What is a lean startup? In essence, it’s innovating with a scientific mindset. Instead of blundering along, flying blind, proceeding by trial and error and not learning from the errors, investing huge amounts of time and money building things that no customer will ever buy, let alone be delighted by, it’s a scientific method for quickly finding and testing ideas that will build a sustainable business.

Finding the right idea to test

Even pure physical science requires a great deal of intuition, because a scientific experiment is only as good as the hypothesis you formulate. The first step is finding the right idea to test.
If you’re a chemist and the scientific hypothesis you are testing is, say, that combustion is the result of a colorless, odorless substance called “phlogiston“, no amount of experimentation will help you. You’ve got the wrong hypothesis. In the real world of things, there is no such substance.
In the world of innovation, the right idea is one that the customer in the real world will buy and be delighted with.
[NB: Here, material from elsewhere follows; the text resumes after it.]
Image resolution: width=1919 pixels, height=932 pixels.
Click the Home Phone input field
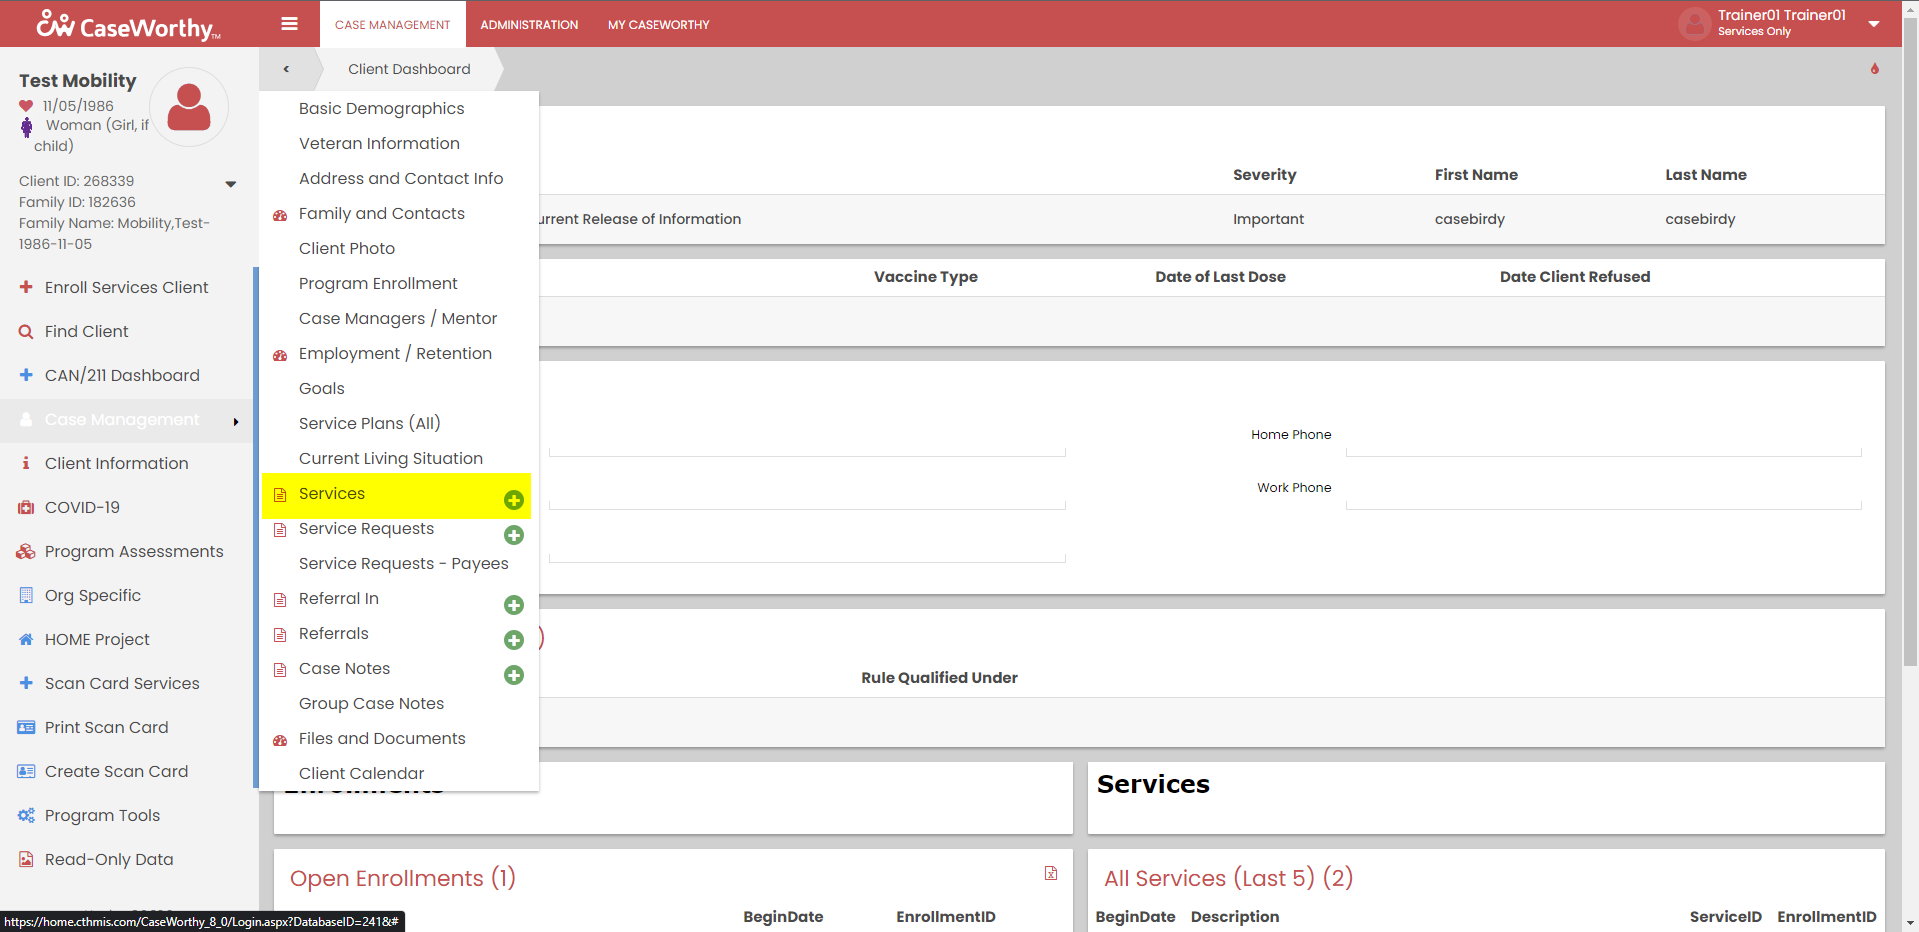[1602, 441]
Learning from pissed-off customers

In innovation, the question of whether the idea is right is subjective. The product may be objectively better in some sense—more functions, more sophisticated, more powerful, bigger, smaller, more elaborate or more streamlined, or whatever—but if customers don’t see that it is better for their needs, so that they will buy and be delighted by it, then the bottom line is that it’s not better.
Ries says:
Every entrepreneur in their heart has some kind of vision of where they want to go…It’s connecting to what’s the benefit for customers. Often it’s quite indistinct. With PayPal, it might be a feeling that there’s something wrong with online payments, and that it should be easier and more convenient for people to exchange cash online. The vision here has to do with making the world better around payments. It starts out quite vague, but it only gets specific as we learn more.
Tom Peters puts the idea more colorfully in Re-Imagine!: Business Excellence in a Disruptive Age (2005):
“All innovation is NOT driven by market research and endless focus groups. It is driven by pissed-off customers!”
The object in innovation is to learn as quickly as possible what the clients or customers will consider as better, as something that they are willing to buy and be delighted with when they use it. If you can find out or figure why they are currently frustrated or irritated, that can be the clue to the winning idea.
  • Late fees on DVDs: Reed Hastings was annoyed with paying late fees at his local DVD rental store for the DVD Apollo 13 and so he launched Netflix [NFLX] that would allow people to rent DVDs without late fees.
  • Dry cleaning: stores are inconvenient and unattractive. Maybe P&G [PG] can solve that problem for people with brightly lit, attractive drive-in stores?
  • Laptops: Laptops are heavy and clunky. Maybe Steve Jobs at Apple [AAPL] can solve that problem with an iPad?

Is the idea viable?

Once you have your idea, you need to develop and test it as soon as possible. Will customers buy it and be delighted by it?
Ries points out that there are often low-cost and speedy ways to find out immediately if the idea is viable.
For instance, with a product that’s going to have an online service component where people are going to sign up for the product, you can have a landing page inviting people to try the product for a free trial. If people won’t even do the free trial, the business in its current form is doomed.
In another example, when Zappos was getting started, instead of creating warehouses and distribution channels and creating another dotcom disaster, the founder [Tony Hsieh] went to a shoe store, took digital photographs of the shoes, put them online, and offered them for sale. If somebody bought the shoes from him, he would literally walk back to that shoe store, buy the shoes, and mail them to the person. So it was a classic minimum viable product, where he’s using manual labor on the backend to fulfill the orders.
Everything in innovation and startups consists of experiments to create engines of growth.

Three engines of growth

Ries suggests that there are three fundamental types of engines of growth, each of which is a standalone feedback loop that helps startups grow.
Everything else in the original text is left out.